--- Text ---
Featured Georgiadis on the arrest of doctor at Hippocrateio: “Bribery has no place in the NHS, I loathe it”

 

“In the NHS I do not tolerate the fakelaki (bribe). I have set up a platform so that patients can automatically file a complaint if someone asked them for one, and I declare that as long as I am Health Minister, no such case will ever be tolerated,” said Health Minister Adonis Georgiadis in an interview today on radio station SKAI 100.3.

Referring to the arrest of a doctor at Hippocrateio hospital on charges of bribery, he said that the hospital administration immediately suspended the doctor. “This is an administrative measure, whether he is guilty or innocent will be decided by the court,” the Minister stressed, also referring to his own post where he essentially announced the hospital’s decision.

“I posted yesterday afternoon the decision of Hippocrateio’s administration that the doctor was suspended. And then Ms. Elena Akrita of SYRIZA comes out and officially accuses me in her own post that ‘our decision to suspend the doctor violates the presumption of innocence and is unacceptable.’ So, SYRIZA is asking for the doctor to go back and operate in the hospital and keep taking fakelakia until the trial is over? Is this SYRIZA’s official stance on the fakelaki?” he asked.

“The fakelaki has no place in the NHS. I fight it, I abhor it, I loathe it. Fakelaki means extorting money from people for a service that the NHS provides for free. And that I absolutely do not want,” continued the Minister of Health, adding: “In response to doctors who say ‘the money we earn is too little,’ I’ve given them the right to practice private work in parallel, so that if a doctor wants to make more money, he can go in the afternoon, operate in a private hospital, and earn more legally, and taxed.”

--- The problem ---
Quote everything in the report on the Hippocrateio arrest from "Referring to the" down to "the hospital’s decision.". The items after the report on the Hippocrateio arrest are separate material.

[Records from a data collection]
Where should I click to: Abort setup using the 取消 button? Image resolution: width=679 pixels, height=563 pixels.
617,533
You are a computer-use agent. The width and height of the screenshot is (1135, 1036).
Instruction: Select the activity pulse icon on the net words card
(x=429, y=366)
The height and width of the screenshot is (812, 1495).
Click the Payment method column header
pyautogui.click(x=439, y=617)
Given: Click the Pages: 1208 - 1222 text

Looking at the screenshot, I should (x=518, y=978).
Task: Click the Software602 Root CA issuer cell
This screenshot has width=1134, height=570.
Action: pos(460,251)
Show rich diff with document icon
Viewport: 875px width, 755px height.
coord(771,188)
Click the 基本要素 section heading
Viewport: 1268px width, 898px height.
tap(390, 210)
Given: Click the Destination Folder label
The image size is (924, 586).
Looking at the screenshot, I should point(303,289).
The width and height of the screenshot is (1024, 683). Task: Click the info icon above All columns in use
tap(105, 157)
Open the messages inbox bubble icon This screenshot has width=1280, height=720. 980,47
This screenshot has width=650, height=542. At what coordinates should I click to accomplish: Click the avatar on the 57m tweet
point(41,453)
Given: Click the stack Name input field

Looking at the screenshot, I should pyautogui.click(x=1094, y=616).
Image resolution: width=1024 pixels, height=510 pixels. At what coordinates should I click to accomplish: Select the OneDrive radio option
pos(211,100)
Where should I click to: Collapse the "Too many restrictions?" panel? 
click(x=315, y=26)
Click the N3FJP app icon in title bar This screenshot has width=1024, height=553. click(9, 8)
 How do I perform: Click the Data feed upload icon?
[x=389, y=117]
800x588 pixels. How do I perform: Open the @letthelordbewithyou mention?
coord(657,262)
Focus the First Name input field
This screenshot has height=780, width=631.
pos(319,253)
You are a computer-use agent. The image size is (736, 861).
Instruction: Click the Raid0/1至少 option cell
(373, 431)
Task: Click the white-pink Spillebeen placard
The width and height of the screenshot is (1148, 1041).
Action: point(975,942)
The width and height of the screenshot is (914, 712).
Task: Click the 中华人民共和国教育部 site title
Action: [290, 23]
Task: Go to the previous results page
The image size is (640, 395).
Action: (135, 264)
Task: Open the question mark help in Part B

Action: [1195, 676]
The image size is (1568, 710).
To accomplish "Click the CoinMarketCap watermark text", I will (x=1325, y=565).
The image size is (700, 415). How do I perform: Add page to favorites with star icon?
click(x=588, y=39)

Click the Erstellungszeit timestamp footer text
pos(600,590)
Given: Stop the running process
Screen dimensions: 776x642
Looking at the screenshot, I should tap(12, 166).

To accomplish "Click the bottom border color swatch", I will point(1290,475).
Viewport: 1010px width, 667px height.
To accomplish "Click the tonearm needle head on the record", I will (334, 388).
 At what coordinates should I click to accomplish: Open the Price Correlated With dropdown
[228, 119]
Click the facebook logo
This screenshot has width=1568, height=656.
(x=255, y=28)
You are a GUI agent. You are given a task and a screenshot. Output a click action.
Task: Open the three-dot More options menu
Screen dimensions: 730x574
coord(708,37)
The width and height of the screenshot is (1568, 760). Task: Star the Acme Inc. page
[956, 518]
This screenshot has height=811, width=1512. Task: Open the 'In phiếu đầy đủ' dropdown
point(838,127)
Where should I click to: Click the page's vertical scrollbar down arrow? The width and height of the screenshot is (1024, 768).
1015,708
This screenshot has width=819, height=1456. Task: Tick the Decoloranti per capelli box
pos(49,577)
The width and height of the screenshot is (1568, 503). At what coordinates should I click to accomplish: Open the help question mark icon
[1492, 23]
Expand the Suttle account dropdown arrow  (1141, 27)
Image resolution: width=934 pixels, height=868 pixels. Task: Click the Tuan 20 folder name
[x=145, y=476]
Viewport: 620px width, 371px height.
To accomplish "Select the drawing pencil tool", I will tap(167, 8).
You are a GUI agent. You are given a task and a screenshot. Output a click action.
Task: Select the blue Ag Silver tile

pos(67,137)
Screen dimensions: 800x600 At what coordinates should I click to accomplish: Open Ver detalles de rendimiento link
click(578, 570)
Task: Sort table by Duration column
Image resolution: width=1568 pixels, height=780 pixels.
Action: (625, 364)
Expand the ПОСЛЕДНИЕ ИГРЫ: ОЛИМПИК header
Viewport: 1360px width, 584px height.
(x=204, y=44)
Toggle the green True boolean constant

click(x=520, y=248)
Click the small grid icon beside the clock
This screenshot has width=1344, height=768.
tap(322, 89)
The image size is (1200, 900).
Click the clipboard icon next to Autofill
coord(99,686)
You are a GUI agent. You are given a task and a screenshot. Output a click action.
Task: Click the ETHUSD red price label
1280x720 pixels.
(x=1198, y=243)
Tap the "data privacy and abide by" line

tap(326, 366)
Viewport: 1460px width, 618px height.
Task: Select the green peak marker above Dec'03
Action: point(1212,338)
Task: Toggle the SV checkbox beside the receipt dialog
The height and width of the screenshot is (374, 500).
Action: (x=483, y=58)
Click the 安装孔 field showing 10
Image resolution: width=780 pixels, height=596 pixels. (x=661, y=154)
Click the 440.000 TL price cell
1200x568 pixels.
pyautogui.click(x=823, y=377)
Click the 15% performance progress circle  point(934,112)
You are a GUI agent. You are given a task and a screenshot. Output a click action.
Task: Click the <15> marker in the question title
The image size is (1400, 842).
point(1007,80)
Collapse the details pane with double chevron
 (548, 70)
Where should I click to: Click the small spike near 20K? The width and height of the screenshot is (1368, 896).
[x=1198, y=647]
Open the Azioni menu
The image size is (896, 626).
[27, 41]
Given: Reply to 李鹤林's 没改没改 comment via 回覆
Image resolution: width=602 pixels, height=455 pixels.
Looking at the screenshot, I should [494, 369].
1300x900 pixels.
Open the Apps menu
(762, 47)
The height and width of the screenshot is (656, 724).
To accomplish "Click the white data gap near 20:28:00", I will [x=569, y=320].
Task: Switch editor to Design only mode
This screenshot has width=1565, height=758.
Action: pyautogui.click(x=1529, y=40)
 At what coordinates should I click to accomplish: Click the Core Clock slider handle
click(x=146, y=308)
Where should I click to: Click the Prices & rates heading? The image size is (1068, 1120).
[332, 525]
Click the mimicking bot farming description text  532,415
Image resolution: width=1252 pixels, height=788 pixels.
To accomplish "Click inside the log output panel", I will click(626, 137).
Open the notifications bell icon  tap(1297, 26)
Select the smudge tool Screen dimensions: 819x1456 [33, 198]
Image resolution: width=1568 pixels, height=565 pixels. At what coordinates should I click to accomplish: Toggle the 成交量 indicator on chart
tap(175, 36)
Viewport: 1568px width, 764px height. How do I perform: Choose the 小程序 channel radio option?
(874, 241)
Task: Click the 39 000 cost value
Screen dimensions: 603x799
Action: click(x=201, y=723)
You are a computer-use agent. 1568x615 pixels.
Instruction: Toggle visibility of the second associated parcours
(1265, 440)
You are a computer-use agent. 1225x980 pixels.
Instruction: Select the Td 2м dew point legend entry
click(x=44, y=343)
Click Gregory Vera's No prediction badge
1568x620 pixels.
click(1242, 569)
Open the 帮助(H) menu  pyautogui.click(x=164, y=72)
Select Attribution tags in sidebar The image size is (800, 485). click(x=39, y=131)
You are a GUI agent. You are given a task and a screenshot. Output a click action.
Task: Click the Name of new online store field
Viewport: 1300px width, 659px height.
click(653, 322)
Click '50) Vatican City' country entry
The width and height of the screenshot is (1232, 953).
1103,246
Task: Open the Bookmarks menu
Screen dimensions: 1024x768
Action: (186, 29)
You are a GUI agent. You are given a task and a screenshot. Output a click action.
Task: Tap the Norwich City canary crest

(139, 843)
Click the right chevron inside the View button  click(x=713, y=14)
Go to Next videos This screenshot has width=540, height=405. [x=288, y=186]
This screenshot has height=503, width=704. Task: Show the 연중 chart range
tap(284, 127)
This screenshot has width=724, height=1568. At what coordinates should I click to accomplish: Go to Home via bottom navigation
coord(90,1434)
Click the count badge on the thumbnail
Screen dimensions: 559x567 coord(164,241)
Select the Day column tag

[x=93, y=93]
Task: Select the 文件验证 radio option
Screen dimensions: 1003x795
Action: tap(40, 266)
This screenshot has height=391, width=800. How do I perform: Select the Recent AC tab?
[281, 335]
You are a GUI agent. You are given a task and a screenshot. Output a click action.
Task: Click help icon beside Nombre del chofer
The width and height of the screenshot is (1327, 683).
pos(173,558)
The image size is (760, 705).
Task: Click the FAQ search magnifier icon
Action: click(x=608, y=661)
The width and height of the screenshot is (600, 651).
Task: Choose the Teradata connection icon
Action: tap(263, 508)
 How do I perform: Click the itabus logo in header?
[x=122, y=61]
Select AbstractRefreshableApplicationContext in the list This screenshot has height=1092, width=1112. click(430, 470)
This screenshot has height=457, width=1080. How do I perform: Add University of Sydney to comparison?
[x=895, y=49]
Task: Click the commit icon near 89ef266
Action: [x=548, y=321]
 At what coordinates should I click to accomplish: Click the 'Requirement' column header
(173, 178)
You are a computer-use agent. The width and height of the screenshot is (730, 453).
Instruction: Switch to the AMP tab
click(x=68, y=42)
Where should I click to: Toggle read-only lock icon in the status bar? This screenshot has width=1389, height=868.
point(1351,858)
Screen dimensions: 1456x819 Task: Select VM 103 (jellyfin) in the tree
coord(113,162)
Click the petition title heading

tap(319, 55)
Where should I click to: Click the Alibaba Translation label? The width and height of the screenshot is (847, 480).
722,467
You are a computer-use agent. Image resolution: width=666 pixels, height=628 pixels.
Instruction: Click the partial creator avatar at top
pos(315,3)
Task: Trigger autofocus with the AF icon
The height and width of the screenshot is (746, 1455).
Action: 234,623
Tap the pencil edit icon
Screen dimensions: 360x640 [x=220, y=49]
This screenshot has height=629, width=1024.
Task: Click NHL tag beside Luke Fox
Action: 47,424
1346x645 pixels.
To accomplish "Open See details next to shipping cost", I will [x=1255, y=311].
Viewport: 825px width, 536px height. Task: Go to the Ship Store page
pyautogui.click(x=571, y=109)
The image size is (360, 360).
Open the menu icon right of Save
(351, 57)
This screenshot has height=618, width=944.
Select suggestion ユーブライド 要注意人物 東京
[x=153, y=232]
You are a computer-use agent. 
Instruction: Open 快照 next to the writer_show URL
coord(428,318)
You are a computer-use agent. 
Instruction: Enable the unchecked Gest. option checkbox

--- Reply to the exercise ---
Referring to the arrest of a doctor at Hippocrateio hospital on charges of bribery, he said that the hospital administration immediately suspended the doctor. “This is an administrative measure, whether he is guilty or innocent will be decided by the court,” the Minister stressed, also referring to his own post where he essentially announced the hospital’s decision.